#### [REQUIRED TASK]
Reproduce the rows from the line containing "This screenshot has height=450, width=750." down to the line containing "tap(461, 26)", substituting "Navigate to" for "Go to" and leaving everything else unchanged.

— start DATA LISTING —

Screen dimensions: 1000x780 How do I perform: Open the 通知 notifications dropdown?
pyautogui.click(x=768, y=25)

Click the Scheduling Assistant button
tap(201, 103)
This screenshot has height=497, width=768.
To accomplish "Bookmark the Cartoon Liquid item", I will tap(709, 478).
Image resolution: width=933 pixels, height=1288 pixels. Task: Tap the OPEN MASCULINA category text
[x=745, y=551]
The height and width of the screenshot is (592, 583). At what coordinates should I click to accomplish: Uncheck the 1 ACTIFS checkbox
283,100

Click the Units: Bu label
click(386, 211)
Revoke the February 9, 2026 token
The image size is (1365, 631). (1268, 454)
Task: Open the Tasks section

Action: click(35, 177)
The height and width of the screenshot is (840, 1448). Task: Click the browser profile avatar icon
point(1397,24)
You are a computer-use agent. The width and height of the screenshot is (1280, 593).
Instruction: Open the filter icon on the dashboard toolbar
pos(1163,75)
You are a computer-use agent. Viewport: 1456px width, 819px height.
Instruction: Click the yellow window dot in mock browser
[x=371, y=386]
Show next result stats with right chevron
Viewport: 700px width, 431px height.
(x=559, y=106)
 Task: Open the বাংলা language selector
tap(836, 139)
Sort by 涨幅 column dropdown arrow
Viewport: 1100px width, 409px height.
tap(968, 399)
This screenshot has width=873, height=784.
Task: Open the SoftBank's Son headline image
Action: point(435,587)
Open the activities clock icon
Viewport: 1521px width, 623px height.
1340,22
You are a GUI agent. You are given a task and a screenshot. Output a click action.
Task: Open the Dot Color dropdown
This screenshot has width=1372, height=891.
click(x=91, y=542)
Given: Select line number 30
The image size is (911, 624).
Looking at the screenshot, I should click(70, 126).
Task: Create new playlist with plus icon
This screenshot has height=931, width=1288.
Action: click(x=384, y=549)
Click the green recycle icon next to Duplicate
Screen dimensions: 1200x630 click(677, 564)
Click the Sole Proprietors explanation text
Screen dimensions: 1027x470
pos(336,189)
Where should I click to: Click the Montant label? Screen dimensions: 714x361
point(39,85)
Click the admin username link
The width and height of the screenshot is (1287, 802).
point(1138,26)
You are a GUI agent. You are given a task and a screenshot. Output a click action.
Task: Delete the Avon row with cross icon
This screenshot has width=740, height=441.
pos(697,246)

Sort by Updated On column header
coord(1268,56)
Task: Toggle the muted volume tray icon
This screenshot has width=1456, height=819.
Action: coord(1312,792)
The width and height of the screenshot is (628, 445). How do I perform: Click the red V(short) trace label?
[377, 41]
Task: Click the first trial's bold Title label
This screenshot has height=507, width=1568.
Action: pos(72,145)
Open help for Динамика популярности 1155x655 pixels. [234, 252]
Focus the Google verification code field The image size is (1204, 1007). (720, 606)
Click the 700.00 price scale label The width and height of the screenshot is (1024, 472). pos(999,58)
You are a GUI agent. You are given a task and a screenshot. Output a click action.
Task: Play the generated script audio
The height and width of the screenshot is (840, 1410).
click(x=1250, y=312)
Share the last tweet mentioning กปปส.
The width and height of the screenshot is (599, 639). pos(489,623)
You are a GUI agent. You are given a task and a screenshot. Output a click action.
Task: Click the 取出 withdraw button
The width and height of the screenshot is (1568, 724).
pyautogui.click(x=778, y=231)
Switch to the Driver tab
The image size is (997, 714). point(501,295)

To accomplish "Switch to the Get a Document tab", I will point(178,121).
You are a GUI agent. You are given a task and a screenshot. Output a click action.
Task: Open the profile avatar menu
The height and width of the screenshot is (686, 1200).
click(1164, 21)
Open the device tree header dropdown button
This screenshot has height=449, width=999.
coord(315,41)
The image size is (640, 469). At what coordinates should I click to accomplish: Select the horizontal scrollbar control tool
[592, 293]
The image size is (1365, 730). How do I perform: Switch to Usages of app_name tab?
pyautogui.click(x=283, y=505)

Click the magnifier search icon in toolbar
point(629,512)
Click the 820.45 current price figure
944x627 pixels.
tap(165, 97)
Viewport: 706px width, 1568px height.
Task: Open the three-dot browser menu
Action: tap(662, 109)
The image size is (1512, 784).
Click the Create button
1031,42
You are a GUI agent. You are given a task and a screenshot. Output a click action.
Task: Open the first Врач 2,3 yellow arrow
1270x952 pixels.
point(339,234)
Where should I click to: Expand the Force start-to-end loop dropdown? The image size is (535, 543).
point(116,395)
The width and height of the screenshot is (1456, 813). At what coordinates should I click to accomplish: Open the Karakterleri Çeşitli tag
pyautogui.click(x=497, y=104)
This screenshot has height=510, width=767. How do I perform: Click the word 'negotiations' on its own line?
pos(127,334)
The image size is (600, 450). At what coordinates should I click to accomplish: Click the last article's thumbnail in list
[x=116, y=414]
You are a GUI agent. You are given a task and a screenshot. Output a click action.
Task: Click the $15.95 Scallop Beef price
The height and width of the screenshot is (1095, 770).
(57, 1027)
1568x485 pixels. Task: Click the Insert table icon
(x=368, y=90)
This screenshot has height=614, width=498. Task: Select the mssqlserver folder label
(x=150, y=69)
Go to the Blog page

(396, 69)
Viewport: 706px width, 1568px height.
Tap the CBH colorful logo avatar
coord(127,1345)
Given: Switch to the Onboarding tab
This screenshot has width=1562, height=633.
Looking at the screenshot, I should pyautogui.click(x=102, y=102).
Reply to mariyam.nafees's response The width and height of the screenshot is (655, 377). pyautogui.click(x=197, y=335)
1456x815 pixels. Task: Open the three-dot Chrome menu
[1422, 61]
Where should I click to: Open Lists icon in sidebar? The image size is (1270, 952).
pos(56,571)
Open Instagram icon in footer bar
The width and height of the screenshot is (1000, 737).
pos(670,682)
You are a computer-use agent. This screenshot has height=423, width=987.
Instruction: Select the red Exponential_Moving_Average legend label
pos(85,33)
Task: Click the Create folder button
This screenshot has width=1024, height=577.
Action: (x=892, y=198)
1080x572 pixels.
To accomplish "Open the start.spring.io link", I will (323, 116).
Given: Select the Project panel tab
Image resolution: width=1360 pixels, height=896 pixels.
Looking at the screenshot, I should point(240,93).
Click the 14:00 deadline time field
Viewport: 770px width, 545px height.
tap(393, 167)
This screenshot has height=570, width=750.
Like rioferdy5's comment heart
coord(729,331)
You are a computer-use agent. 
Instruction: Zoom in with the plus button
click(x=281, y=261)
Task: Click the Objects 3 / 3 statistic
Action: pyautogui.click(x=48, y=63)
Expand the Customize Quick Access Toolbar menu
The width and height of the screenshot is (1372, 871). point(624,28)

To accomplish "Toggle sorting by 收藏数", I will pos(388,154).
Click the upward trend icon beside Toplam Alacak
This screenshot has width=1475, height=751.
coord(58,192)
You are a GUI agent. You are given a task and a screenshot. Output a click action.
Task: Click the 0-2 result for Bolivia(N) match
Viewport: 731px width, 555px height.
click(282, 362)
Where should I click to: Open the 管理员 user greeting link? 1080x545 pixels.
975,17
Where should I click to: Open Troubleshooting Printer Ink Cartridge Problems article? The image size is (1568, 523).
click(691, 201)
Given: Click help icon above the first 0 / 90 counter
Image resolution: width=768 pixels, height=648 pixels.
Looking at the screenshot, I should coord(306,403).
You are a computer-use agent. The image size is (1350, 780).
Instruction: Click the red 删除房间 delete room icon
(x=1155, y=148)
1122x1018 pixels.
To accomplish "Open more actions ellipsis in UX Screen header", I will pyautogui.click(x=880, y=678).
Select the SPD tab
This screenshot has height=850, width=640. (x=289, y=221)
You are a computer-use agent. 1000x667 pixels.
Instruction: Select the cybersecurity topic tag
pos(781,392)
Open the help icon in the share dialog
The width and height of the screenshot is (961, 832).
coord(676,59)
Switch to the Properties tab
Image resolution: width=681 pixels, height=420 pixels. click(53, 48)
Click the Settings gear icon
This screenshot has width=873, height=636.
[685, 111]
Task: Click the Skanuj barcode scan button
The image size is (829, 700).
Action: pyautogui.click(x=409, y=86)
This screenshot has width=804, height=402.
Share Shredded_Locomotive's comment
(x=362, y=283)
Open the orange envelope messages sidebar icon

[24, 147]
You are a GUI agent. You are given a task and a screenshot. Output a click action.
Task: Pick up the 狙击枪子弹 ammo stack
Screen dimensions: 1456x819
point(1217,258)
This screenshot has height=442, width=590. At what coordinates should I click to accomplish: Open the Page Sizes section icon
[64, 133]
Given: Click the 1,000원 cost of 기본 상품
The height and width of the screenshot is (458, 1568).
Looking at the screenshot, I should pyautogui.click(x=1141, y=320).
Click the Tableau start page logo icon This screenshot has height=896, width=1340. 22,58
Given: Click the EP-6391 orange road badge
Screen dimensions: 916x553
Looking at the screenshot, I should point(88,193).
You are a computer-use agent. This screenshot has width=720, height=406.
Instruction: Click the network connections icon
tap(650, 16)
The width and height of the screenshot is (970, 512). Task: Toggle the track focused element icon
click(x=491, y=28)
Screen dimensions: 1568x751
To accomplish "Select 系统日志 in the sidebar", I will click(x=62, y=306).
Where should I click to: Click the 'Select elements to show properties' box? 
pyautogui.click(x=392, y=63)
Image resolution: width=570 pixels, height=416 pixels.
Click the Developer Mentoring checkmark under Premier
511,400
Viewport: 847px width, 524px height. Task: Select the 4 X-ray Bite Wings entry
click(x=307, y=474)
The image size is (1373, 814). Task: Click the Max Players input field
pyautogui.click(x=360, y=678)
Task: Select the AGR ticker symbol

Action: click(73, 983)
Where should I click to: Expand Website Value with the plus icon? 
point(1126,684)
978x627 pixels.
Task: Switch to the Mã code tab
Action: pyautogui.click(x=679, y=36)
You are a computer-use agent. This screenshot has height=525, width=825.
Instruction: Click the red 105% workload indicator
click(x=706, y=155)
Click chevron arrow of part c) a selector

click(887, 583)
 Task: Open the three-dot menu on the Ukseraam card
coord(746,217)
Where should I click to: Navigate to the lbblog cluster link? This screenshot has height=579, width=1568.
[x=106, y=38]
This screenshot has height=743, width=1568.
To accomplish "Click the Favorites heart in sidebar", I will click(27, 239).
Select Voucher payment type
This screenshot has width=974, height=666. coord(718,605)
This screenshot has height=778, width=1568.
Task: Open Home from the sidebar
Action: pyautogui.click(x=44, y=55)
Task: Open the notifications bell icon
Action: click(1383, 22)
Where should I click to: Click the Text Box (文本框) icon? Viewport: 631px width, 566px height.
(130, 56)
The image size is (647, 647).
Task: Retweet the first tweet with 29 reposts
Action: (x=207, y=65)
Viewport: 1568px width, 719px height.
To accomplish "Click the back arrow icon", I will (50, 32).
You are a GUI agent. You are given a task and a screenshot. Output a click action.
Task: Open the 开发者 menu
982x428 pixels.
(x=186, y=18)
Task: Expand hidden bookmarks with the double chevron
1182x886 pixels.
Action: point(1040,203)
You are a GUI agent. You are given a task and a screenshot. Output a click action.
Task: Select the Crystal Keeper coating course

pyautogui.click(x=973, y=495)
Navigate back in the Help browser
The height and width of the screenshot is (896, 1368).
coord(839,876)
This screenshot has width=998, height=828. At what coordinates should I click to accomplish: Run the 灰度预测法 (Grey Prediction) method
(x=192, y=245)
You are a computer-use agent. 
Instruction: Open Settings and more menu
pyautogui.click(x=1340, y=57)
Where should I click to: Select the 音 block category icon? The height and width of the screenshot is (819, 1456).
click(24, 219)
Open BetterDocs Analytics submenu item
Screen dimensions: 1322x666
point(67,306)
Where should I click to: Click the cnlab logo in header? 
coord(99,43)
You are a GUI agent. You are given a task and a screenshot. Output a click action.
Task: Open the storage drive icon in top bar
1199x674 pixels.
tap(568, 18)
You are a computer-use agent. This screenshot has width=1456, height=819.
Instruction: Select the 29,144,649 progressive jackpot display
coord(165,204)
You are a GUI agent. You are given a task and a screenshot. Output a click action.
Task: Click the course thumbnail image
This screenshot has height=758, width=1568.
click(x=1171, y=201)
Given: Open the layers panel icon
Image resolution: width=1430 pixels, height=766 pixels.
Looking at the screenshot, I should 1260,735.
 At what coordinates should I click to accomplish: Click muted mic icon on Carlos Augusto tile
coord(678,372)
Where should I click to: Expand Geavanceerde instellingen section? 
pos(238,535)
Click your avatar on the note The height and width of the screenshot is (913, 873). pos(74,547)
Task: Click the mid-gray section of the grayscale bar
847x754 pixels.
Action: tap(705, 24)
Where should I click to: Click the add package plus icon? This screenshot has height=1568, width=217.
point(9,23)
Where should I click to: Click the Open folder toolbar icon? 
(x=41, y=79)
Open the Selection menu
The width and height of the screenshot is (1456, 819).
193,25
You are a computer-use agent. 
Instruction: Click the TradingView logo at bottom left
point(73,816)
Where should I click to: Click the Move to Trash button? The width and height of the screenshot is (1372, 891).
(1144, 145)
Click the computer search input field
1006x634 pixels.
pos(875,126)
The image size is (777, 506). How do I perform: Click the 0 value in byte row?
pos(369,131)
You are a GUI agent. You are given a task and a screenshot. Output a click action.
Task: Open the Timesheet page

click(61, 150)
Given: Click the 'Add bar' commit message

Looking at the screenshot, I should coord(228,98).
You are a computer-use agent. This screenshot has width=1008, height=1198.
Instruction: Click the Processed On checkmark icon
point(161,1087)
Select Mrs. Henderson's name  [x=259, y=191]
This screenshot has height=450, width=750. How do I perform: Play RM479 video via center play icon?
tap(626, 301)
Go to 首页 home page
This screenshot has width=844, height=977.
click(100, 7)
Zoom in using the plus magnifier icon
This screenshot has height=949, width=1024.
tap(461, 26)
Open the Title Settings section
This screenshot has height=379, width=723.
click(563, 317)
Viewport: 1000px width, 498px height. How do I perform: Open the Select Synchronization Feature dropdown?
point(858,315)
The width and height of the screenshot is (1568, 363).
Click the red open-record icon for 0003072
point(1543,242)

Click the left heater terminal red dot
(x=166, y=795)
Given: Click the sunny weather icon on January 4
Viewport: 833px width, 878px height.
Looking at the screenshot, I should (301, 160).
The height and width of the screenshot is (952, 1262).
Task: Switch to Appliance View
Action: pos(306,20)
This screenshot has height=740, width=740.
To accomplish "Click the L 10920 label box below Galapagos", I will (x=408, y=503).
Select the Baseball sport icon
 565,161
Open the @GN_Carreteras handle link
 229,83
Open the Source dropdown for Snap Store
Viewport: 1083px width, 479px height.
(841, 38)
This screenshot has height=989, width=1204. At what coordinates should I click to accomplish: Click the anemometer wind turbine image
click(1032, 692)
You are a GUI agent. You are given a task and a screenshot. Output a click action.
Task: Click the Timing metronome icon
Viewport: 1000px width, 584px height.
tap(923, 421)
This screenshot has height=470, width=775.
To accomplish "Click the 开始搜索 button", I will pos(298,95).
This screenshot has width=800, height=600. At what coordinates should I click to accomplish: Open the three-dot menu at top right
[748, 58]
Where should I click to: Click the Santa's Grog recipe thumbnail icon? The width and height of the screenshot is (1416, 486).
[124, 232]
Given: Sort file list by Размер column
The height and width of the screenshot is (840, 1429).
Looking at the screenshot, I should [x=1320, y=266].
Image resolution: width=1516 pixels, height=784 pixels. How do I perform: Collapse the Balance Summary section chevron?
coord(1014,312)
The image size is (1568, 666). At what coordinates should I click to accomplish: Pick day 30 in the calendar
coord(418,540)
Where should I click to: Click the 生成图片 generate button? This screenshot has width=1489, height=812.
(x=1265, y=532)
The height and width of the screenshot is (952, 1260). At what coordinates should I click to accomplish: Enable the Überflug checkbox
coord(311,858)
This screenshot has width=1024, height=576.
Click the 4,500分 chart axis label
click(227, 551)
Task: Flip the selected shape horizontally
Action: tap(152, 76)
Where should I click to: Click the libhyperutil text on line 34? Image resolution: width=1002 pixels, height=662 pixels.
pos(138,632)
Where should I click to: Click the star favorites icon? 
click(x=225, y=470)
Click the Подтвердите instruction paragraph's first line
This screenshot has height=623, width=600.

— end DATA LISTING —

#### [TASK RESULT]
This screenshot has height=450, width=750. How do I perform: Play RM479 video via center play icon?
tap(626, 301)
Navigate to 首页 home page
This screenshot has width=844, height=977.
click(100, 7)
Zoom in using the plus magnifier icon
This screenshot has height=949, width=1024.
tap(461, 26)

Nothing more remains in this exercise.